But there was something missing from Goodell’s response — and the players’ video — that made that admission of wrongdoing easier for the NFL than it might otherwise have been. Colin Kaepernick was never named. Goodell didn’t single him out for an apology. And the players didn’t single him out in asking for an apology, interestingly enough.

Gayle King noticed and asked Jenkins about it today. Jenkins had noticed too.

I understand why Goodell didn’t mention Kaepernick. It’s one thing to admit error in the abstract, it’s another to concede that a particular person with whom you’ve been battling legally and politically for years, with the president of the United States hooting at you from the sidelines not to wimp out all the while, actually had the better of the argument. What I don’t understand is why the players didn’t pressure Goodell to do that, knowing that political momentum is on their side right now. Did Goodell somehow get a message to them before they released their video that he’d be willing to capitulate on protests during the anthem so long as they didn’t make him eat sh*t on Kaepernick?

If he did, why did they cut him that break? Like I say, given the politics of the moment, he probably would have had to cave and comply with them anyway.

Meanwhile, Trump is doing his best to insert himself into the league’s internal politics, tweeting this two days ago…

…but Will Leitch makes an apt point about that at New York mag today. It’s not just that political momentum has shifted towards Kaepernick’s position, it’s that political momentum has shifted away from Trump, and not just on issues of race and police brutality. At a moment when his reelection has never looked more doubtful, his enemies are freer than ever to just ignore him.

It’s not as if there’s much evidence that Trump’s threats to the NFL ever held a lot of power in the first place. It’s true that the NFL’s two lowest-rated recent years for television — forever the barometer for the league — were in fact when Trump was going after them the most. But many, many, many studies showed that the reasons for that had nothing to do with Trump or his supporters. The ratings only declined slightly anyway, and they’ve rocketed up the last two years, again, for reasons that have nothing to do with Trump or politics…

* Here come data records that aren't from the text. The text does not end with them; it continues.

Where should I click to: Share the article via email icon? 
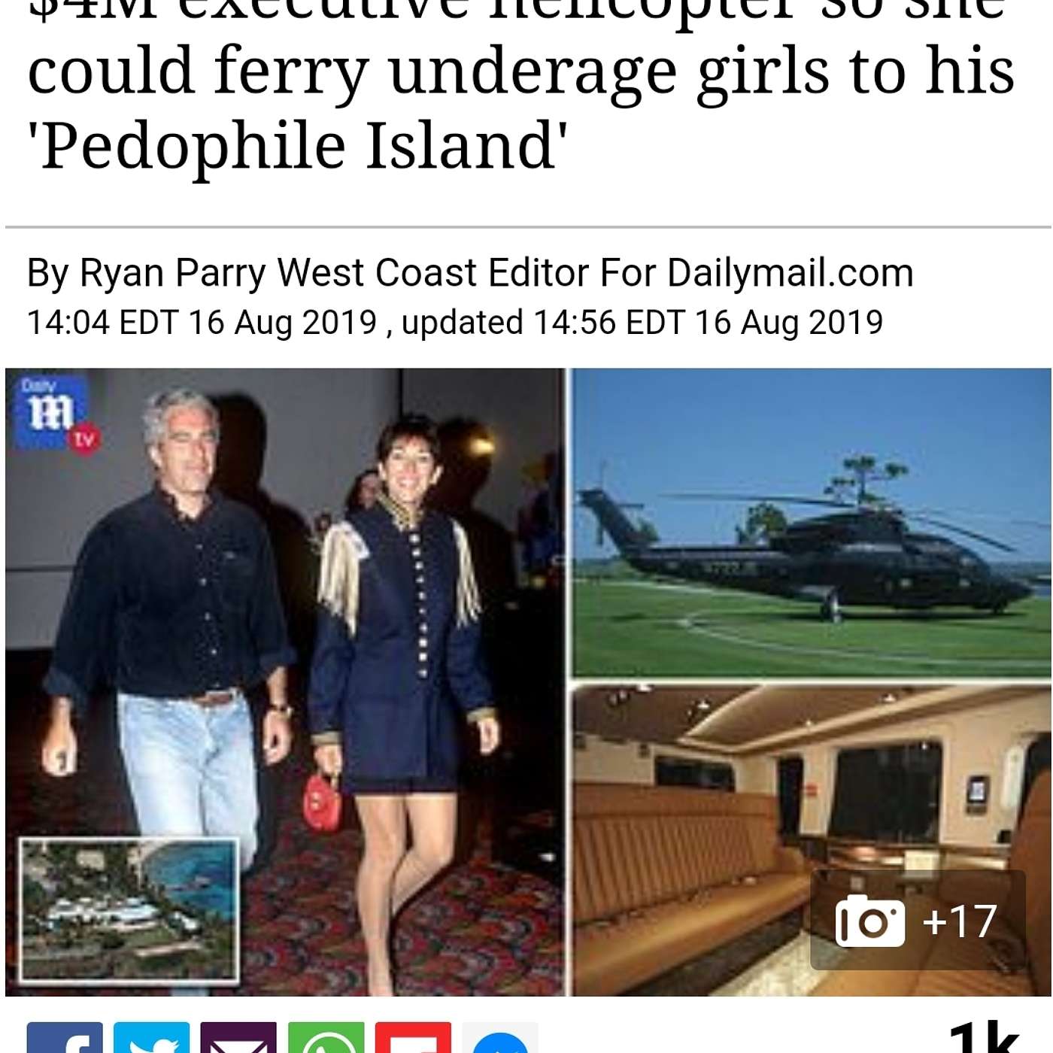click(x=238, y=1038)
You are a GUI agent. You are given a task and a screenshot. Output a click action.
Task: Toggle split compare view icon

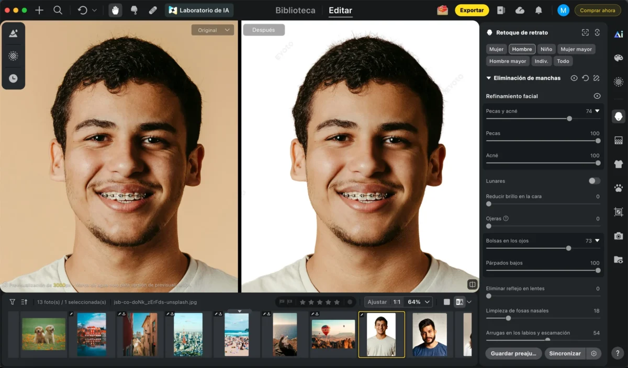coord(472,284)
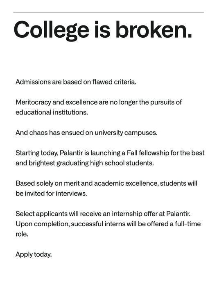Click 'be invited for interviews.' text
The height and width of the screenshot is (287, 217).
tap(51, 194)
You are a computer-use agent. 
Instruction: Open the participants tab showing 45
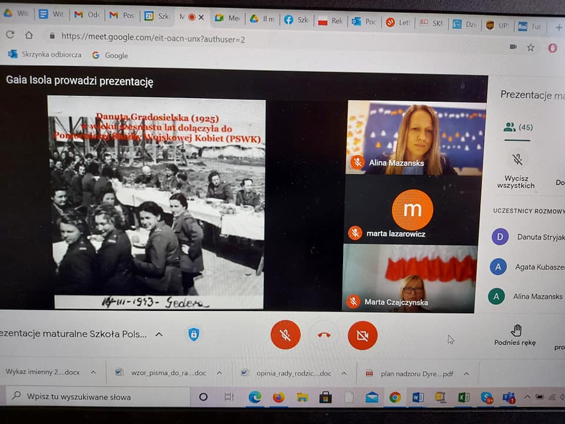click(518, 127)
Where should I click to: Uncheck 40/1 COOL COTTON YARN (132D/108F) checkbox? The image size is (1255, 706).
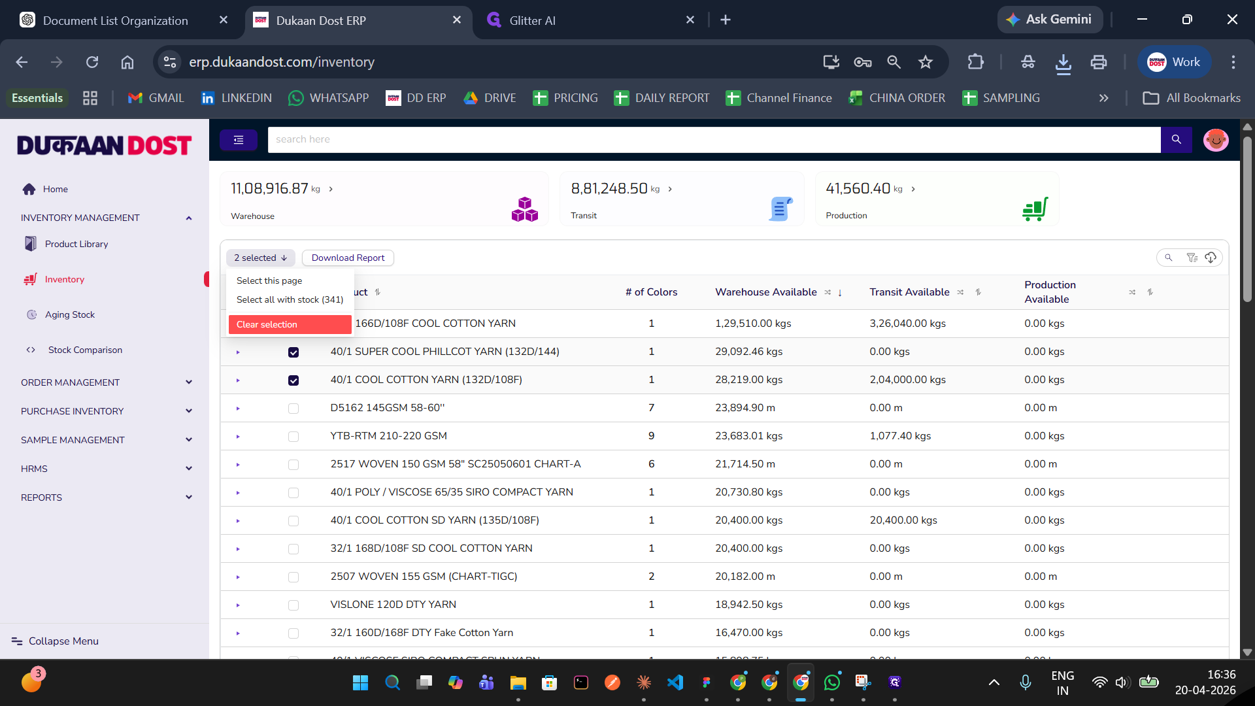293,380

How is the league going to deal with Trump trying to turn this into a wedge issue once again? I think Goodell and the NFL are going to just ignore him. The players have shown the power they have in this situation, and their willingness to wield it. The fan base has shown it isn’t actually going to stop watching football because of Trump’s perpetual culture war. And the owners and the league itself haven’t lost a dime in the past because of Trump’s various attempts to mess with their business. You can’t help but wonder, for the rest of this summer and fall, if this strategy will become a bit of a modus operandi with Trump every time he tries to start some sh*t for his own purposes. Railing on Amazon because of the Washington Post? Yelling at some television network? Trying to put pressure on an individual reporter? The proper response, it’s becoming increasingly clear, is to either pretend he doesn’t exist — or maybe even to actively defy him. He’s not the Trump of three years ago. The movement and the people are more powerful than he is, and they always were. Roger Goodell knows that now. The NFL knows that now. Maybe, now, we all do.

It would be a bad outcome for the president in September, two months out from the election, if the league resumes play and the players all kneel in unison during the anthem and he freaks out and … nothing happens. Ratings are likely to be solid, driven by fans famished for the return of sports after lockdowns, and the grassroots backlash may be muted. If Trump makes a stink anyway, the media will drive him batty with stories about how he’s lost his grip on the culture and might soon lose his grip on his job as well. There is some risk to him in demanding that the league choose between him and the flag on the one hand and Kaepernick and the players on the other.